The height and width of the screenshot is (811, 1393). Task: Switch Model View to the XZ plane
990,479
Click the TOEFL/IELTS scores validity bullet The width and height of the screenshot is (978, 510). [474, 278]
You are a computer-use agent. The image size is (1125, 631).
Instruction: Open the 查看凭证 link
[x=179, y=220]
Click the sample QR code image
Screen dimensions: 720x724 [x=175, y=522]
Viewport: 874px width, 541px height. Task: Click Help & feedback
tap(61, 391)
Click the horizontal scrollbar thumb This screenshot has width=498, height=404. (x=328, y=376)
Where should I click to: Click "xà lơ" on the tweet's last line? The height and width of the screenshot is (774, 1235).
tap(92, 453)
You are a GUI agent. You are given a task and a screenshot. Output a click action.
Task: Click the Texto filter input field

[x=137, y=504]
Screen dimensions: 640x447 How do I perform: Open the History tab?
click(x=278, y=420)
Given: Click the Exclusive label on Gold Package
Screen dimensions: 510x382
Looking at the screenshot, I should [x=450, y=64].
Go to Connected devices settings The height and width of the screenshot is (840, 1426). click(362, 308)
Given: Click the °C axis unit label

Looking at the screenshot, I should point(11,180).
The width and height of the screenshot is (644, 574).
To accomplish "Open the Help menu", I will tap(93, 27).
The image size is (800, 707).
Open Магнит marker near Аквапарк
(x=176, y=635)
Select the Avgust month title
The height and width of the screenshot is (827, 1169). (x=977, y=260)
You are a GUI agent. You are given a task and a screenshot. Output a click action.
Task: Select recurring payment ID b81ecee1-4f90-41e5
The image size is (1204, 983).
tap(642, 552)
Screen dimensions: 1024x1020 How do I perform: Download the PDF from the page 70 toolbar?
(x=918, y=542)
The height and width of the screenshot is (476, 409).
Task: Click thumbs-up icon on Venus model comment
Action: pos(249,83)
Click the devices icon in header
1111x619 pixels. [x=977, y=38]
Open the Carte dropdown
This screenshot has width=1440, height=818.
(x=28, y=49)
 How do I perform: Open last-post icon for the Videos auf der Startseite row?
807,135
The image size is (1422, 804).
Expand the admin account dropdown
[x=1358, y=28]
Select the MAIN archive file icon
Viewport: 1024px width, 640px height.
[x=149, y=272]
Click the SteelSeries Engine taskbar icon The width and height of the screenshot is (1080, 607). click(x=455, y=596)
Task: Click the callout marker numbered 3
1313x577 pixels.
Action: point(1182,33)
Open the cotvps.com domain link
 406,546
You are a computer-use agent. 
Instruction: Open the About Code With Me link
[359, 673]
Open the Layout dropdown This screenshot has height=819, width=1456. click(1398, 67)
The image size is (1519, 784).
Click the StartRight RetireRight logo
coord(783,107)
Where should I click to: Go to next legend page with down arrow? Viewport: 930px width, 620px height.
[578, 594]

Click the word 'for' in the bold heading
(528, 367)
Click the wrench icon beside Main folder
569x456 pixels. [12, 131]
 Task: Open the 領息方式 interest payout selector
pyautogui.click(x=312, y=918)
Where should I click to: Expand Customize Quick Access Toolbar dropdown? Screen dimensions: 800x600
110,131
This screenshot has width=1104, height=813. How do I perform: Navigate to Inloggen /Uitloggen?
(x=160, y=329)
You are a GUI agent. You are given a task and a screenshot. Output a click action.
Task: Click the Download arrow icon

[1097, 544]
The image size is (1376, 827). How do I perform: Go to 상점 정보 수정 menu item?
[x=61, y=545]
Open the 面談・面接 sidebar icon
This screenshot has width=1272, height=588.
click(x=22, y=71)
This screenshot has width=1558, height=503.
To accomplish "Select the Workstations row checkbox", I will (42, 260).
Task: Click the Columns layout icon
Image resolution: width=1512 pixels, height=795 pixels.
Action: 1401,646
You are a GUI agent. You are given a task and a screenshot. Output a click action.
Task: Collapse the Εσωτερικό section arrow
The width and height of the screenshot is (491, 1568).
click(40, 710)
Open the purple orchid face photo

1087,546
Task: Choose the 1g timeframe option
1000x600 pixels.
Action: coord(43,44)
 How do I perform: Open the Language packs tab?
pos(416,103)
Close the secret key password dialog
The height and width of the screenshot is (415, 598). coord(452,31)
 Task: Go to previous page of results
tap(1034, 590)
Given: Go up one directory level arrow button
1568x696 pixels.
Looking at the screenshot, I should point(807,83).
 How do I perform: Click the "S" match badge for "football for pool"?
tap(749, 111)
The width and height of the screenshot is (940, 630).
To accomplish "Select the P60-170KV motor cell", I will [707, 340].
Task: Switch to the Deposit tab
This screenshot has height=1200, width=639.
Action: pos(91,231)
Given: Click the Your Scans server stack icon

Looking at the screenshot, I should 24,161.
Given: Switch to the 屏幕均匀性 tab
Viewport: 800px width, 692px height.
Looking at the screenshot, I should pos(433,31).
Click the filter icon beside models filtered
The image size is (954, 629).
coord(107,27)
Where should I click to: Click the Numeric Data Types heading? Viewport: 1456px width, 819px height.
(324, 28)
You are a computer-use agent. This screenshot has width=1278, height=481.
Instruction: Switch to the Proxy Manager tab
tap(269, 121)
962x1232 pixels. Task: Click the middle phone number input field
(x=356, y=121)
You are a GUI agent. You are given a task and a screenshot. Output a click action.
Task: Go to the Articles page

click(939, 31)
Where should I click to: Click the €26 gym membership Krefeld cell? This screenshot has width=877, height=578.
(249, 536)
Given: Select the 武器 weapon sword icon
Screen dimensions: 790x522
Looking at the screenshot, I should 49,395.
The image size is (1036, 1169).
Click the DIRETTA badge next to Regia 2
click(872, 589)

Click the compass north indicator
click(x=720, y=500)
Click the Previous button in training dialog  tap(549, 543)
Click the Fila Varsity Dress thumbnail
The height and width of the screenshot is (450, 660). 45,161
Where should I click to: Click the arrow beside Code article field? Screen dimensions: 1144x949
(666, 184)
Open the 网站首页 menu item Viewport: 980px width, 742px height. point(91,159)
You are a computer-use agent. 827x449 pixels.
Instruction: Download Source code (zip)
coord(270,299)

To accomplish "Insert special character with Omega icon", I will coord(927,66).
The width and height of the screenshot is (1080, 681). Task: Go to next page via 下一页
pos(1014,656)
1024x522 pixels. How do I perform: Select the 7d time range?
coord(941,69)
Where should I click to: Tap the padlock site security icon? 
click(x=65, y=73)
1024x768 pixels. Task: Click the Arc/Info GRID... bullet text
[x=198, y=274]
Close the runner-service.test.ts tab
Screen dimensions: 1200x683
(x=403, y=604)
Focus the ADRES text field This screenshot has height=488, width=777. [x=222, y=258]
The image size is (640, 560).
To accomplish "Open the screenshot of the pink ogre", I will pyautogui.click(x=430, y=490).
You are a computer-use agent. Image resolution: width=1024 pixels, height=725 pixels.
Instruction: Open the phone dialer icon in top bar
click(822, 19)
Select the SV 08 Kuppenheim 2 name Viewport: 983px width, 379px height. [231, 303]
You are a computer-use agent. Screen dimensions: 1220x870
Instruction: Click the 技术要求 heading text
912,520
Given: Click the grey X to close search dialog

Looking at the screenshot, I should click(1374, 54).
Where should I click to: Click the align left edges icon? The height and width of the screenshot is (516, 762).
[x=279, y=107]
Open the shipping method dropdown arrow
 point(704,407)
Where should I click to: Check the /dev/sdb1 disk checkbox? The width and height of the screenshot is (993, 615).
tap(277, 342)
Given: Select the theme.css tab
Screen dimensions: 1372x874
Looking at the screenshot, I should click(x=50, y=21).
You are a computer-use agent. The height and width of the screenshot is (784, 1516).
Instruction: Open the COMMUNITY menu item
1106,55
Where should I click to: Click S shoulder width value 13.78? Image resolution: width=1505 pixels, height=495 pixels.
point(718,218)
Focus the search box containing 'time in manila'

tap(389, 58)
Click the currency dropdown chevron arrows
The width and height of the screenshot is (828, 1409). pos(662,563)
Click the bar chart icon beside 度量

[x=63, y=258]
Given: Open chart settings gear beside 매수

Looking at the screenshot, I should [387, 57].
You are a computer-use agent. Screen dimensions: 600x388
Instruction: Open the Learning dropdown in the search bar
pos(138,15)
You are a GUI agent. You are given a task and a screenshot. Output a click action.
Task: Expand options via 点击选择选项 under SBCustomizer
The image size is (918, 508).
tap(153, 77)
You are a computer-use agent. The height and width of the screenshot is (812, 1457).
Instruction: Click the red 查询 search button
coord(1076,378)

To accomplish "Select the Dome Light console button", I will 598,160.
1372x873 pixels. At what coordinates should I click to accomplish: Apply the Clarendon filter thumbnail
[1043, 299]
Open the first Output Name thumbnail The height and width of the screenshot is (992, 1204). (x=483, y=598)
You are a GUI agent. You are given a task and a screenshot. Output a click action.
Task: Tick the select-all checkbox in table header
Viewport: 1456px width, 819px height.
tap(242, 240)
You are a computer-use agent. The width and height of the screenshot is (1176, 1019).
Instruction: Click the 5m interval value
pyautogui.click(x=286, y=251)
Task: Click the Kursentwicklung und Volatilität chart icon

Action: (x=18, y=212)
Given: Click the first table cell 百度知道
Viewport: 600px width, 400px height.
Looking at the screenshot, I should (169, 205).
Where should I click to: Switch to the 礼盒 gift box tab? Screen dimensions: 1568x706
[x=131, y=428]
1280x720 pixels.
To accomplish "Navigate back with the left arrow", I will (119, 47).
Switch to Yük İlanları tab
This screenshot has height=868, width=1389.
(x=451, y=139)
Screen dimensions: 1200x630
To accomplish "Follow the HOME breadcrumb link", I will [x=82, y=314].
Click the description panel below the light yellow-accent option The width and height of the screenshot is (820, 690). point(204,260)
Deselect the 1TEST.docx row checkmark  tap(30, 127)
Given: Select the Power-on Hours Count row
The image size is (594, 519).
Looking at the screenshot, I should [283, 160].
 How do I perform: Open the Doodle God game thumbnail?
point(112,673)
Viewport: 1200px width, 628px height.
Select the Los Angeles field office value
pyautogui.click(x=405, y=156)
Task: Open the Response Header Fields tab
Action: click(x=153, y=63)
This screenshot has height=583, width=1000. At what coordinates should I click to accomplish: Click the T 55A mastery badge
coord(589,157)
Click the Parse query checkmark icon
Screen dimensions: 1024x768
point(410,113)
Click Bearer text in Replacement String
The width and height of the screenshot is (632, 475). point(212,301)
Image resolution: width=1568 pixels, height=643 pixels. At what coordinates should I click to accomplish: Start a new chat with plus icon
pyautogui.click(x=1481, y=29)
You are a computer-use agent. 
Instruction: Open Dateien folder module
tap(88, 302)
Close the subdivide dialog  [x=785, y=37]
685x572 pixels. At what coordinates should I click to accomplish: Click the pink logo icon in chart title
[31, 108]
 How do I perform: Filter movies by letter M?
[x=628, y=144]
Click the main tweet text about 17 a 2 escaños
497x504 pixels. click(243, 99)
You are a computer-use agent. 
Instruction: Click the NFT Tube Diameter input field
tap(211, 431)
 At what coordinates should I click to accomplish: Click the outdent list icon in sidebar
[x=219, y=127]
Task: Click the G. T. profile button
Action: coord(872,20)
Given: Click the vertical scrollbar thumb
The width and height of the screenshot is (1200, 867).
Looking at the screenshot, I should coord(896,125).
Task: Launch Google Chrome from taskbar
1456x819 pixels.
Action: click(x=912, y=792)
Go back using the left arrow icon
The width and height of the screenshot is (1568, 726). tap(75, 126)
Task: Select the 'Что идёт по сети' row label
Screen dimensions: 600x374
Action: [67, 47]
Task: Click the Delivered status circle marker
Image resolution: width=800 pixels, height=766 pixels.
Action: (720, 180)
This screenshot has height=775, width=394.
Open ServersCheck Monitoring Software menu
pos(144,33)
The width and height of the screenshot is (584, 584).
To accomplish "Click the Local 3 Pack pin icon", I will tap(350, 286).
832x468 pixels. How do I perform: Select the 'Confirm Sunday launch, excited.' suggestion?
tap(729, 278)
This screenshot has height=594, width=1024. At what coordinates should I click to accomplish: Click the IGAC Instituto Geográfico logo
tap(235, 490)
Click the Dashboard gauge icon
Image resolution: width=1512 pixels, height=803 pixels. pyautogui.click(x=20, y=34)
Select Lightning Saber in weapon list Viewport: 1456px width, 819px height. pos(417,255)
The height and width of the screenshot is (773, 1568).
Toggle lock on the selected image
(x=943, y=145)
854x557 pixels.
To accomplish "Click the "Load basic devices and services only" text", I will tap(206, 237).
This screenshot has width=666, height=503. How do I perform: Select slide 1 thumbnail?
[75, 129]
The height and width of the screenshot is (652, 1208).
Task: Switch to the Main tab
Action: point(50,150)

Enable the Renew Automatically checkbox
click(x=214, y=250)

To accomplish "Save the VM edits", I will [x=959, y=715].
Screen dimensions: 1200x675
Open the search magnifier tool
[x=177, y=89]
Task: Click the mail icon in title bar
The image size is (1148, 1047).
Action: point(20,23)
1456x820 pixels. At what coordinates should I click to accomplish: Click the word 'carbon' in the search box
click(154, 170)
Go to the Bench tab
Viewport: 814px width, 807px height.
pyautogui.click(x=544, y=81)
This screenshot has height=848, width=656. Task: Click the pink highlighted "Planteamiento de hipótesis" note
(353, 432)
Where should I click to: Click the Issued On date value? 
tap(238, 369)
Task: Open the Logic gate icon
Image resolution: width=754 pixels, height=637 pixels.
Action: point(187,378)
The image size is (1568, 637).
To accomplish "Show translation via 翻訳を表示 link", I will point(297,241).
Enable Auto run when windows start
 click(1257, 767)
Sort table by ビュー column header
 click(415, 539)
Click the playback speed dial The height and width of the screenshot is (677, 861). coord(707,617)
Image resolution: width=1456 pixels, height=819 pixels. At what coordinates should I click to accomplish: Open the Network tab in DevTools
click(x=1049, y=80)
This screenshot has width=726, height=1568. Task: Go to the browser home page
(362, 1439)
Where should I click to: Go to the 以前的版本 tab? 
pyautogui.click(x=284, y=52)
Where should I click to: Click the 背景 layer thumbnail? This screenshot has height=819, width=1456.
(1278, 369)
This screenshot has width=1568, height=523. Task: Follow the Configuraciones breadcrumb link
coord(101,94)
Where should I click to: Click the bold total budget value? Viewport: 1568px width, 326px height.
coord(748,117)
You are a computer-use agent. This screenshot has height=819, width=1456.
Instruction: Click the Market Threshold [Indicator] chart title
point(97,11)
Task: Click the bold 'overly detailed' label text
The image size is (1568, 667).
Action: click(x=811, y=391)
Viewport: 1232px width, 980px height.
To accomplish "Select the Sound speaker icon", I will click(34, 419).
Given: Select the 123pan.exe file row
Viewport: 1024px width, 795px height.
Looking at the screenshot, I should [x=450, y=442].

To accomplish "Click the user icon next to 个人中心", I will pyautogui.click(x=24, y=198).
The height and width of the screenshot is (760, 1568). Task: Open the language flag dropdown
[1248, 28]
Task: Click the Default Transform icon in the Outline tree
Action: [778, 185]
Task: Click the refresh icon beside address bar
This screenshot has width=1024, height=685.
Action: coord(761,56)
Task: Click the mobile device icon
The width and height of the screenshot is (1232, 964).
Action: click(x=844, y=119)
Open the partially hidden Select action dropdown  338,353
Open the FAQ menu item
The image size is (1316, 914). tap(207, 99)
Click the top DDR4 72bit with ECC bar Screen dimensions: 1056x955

________

Please write out again every line from the one containing "The width and height of the screenshot is (940, 630)." down to the one containing "Looking at the screenshot, I should 24,161.", including both of those lines, without changing anything.

» **RESULT OF THE EXERCISE**
The width and height of the screenshot is (940, 630).
To accomplish "Select the P60-170KV motor cell", I will [707, 340].
Task: Switch to the Deposit tab
This screenshot has height=1200, width=639.
Action: pos(91,231)
Given: Click the Your Scans server stack icon

Looking at the screenshot, I should 24,161.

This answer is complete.